Status / remaining before un-drafting

Shape-target dataset-loader join (sidecar σ labels → rt_sigma/im_sigma targets + ProForma string normalization) is not yet wired.
Prototype training + held-out metrics to be run on monster3 (full env lives there).
Unseen-modification eval split (the decisive test for the hybrid encoding) still deferred.

Opening as draft for visibility/review while training validation is pending.

New research-track package: a clean-slate, Depthcharge-based neural network predicting fragment intensity, ion mobility/CCS, retention time and precursor charge from one shared encoder. Key design points: - Hybrid modification encoding: each residue carries both a learnable per-UNIMOD token embedding and an atomic-composition chemistry feature (from sagepy's UNIMOD tables), so rare/unseen modifications generalise and the scheme stays open-vocab (no re-mint when UNIMOD grows). - Fragment-indexed intensity head: one prediction per cleavage site, removing Prosit's fixed 174-vector 30-residue cap. - Instrument / acquisition-mode conditioning via the encoder global token; charge / m-z / collision energy conditioned at the heads so the charge head never sees its own label. - CCS head ports the imspy sqrt(m/z) per-charge physics prior. Trains on Sage search results. See docs/nn-architecture-exploration in the claudius-proteomics project for the design rationale.

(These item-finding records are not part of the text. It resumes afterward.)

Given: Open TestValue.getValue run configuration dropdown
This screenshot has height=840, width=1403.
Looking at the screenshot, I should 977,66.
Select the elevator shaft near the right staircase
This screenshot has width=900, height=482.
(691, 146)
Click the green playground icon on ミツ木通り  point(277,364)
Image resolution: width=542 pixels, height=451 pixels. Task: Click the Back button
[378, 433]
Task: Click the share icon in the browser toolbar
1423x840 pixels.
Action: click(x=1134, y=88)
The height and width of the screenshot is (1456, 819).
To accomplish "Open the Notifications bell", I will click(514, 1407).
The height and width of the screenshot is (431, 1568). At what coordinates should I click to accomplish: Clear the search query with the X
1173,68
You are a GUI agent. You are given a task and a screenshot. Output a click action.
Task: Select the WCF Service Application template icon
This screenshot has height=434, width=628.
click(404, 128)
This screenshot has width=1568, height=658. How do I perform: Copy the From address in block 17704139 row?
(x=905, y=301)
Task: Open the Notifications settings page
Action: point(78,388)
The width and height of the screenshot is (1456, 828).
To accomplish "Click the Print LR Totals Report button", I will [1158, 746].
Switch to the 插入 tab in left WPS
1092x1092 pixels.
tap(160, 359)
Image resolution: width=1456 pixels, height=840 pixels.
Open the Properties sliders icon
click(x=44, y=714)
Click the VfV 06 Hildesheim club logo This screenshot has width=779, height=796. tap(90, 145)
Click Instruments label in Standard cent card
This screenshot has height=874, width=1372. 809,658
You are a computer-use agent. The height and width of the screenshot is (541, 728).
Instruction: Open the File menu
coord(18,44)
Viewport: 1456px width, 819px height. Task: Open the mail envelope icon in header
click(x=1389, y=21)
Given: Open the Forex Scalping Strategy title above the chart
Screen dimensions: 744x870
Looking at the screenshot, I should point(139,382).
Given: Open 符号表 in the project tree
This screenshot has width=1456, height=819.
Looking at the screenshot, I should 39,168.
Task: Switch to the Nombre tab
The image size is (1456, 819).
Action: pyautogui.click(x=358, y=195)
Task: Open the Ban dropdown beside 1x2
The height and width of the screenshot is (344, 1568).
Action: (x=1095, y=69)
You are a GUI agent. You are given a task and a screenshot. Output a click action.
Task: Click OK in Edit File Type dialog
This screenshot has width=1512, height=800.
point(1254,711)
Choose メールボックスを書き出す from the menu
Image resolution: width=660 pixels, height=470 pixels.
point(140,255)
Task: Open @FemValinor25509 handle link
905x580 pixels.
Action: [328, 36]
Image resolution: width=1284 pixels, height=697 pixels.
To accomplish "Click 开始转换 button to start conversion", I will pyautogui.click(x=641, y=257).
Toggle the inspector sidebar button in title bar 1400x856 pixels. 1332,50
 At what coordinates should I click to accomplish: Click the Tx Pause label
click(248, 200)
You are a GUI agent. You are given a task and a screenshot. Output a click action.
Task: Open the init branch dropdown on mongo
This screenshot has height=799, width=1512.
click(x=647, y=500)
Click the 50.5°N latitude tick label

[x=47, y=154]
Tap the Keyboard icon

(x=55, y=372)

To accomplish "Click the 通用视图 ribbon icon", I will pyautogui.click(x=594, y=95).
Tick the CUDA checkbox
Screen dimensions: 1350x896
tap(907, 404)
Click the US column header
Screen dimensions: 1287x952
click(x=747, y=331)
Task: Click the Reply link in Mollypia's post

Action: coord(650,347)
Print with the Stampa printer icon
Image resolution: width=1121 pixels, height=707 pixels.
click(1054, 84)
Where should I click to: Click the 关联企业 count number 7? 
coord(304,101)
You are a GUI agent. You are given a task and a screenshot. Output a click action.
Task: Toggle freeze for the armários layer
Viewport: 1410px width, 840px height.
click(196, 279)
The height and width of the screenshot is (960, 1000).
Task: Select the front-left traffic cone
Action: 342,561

- losses/metrics: skip degenerate intensity targets (no observed peak) from the spectral-angle loss and metric -- they were a constant, zero-gradient term diluting both. - encoder: assert composition-table dimensions match the model config, rather than silently mis-indexing chemistry vectors. - train: save the final model as best.pt if no epoch improved val SA, so the post-training reload cannot crash. - embedding: add token_only / composition_only fusion modes for the modification-encoding ablation; expose via `train --comp-fusion`. - tests: synthetic fragment-target tests + loss / degenerate-handling tests (24 total).

charge / m-z / CE are conditioned at the heads, not in the encoder (only instrument / acq-mode go through the encoder global token, which keeps the charge head leak-free). The README table said otherwise.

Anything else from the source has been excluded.